BEGIN
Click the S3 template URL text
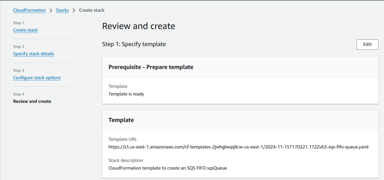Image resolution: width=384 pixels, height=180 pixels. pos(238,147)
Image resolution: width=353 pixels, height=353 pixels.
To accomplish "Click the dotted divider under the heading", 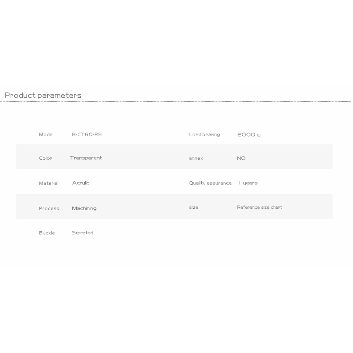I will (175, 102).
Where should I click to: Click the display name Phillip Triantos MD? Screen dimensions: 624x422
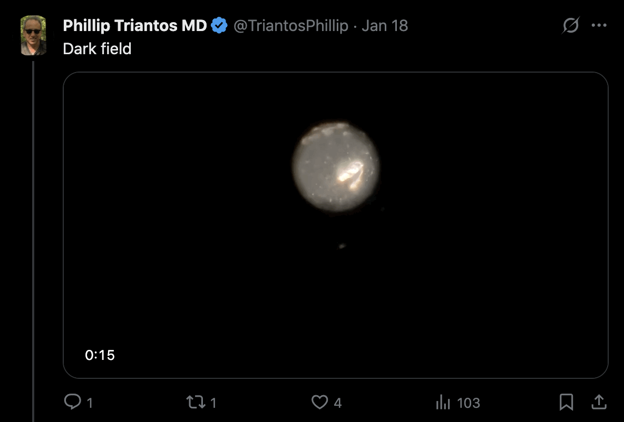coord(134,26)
END
BEGIN
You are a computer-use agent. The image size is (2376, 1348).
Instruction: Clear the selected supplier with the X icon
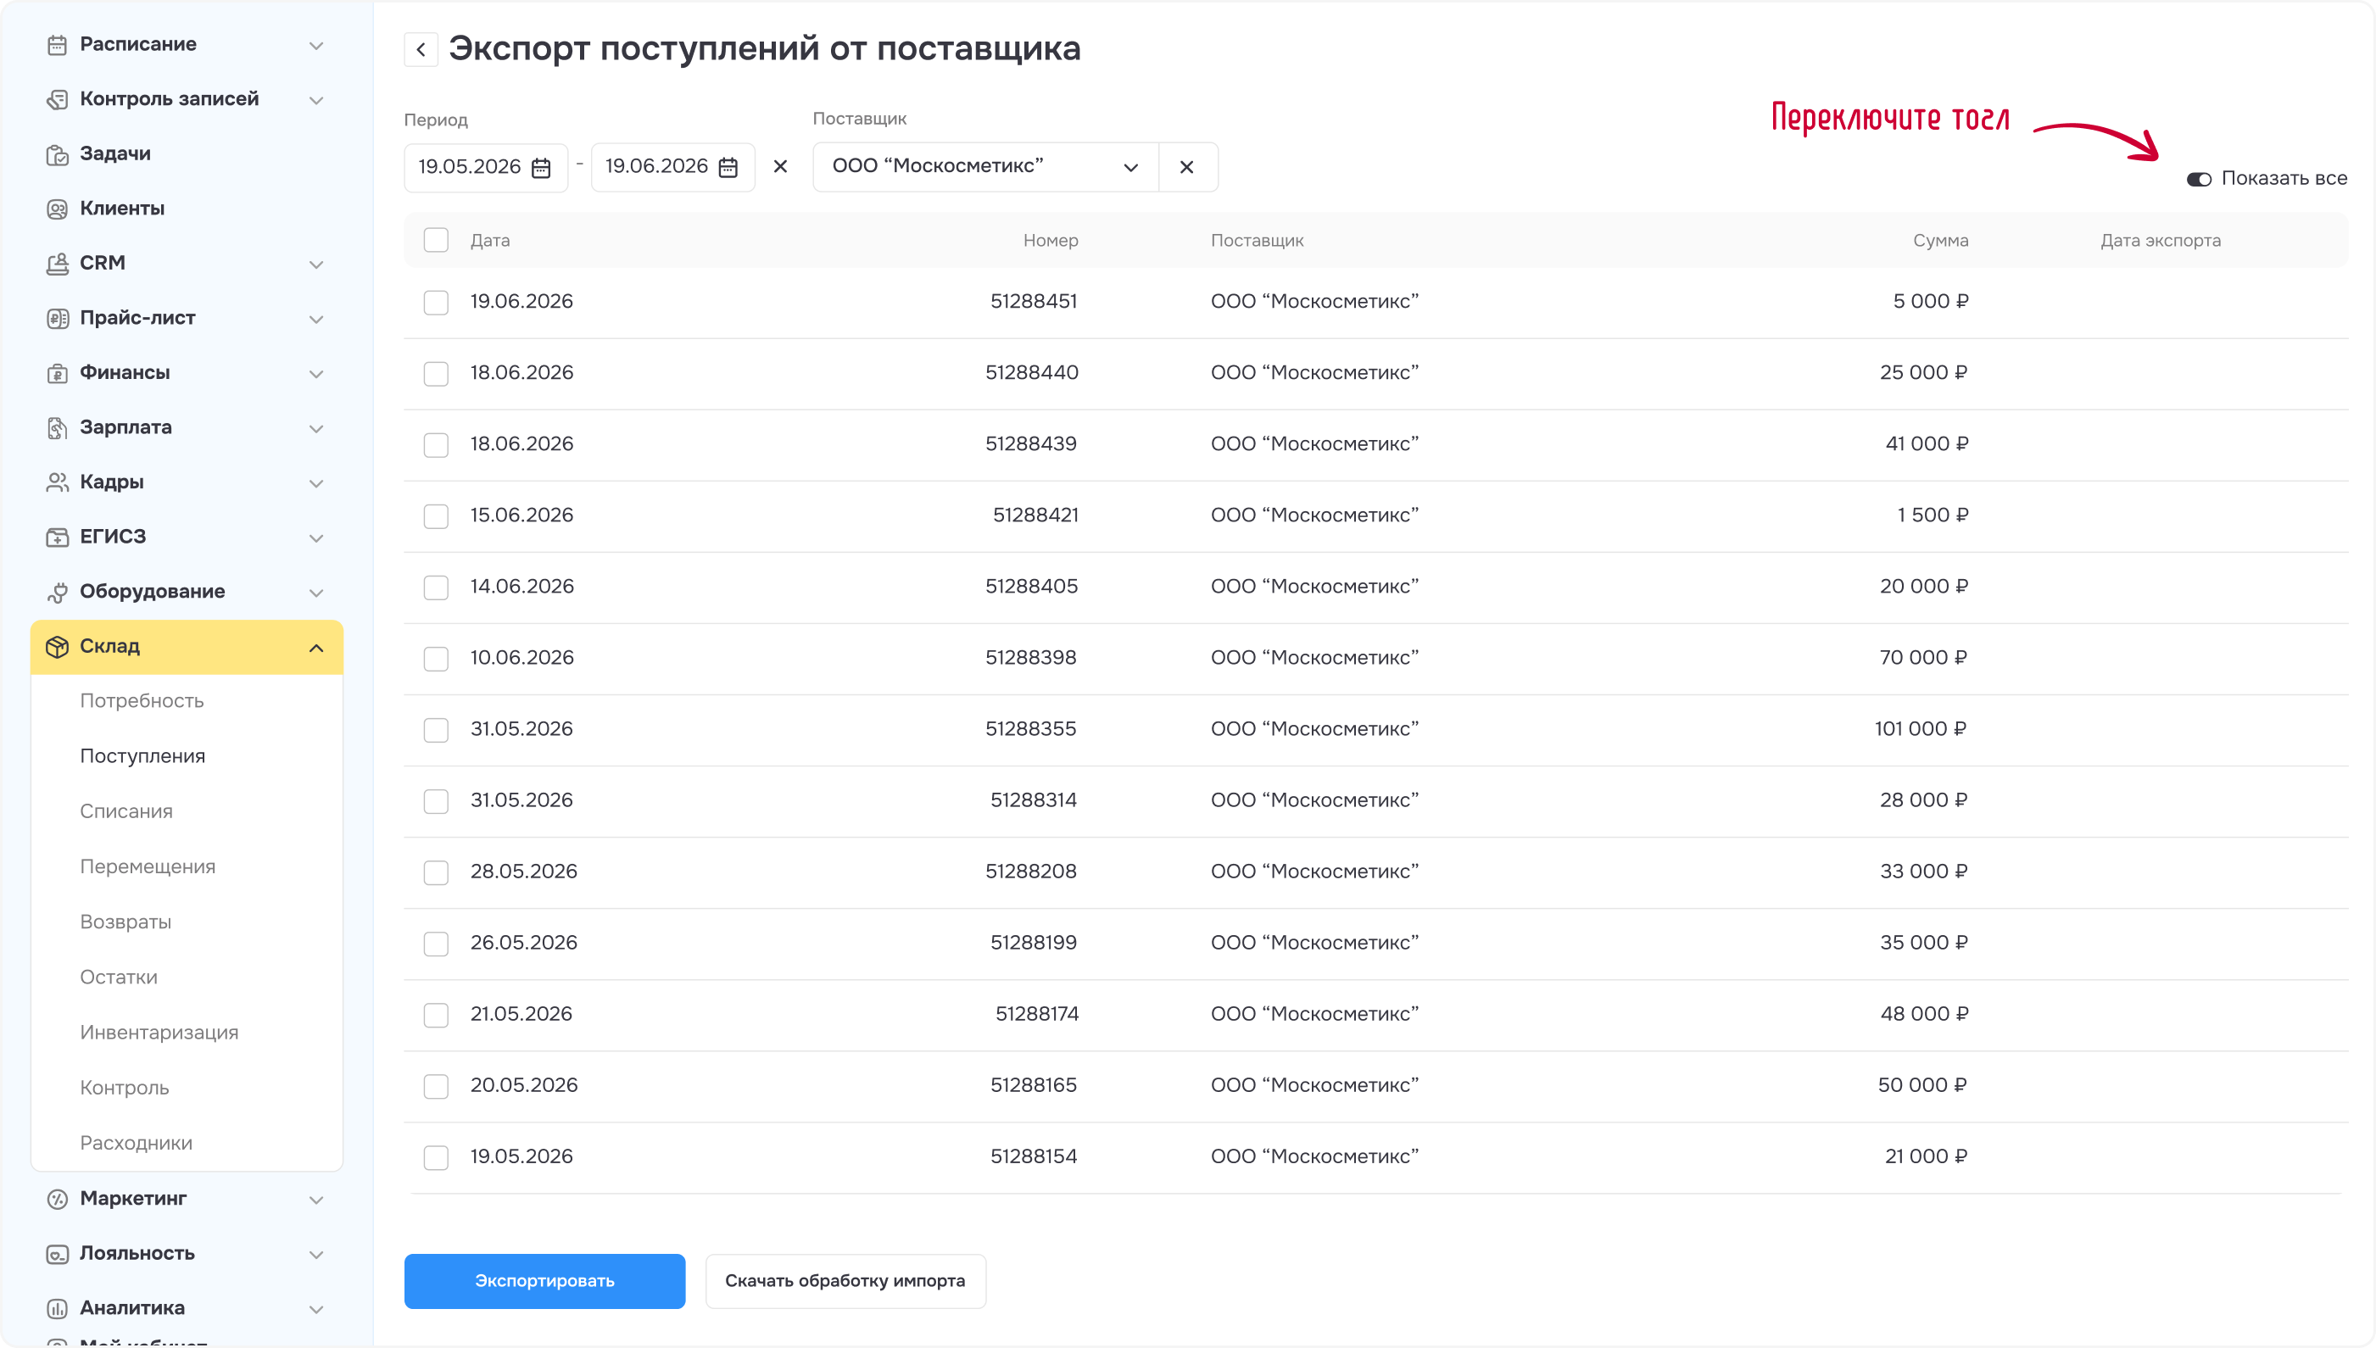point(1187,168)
END
BEGIN
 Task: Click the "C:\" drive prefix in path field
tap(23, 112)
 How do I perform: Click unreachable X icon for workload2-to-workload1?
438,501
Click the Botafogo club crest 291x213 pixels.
END
■ **ASSIGNMENT**
As the answer, set down only the lines from the data above between the one holding "Task: Click the" and the one holding "Click the Botafogo club crest 291x213 pixels.", inclusive, exactly as they read.

■ **RESULT OF THIS TASK**
 Task: Click the "C:\" drive prefix in path field
tap(23, 112)
 How do I perform: Click unreachable X icon for workload2-to-workload1?
438,501
Click the Botafogo club crest 291x213 pixels.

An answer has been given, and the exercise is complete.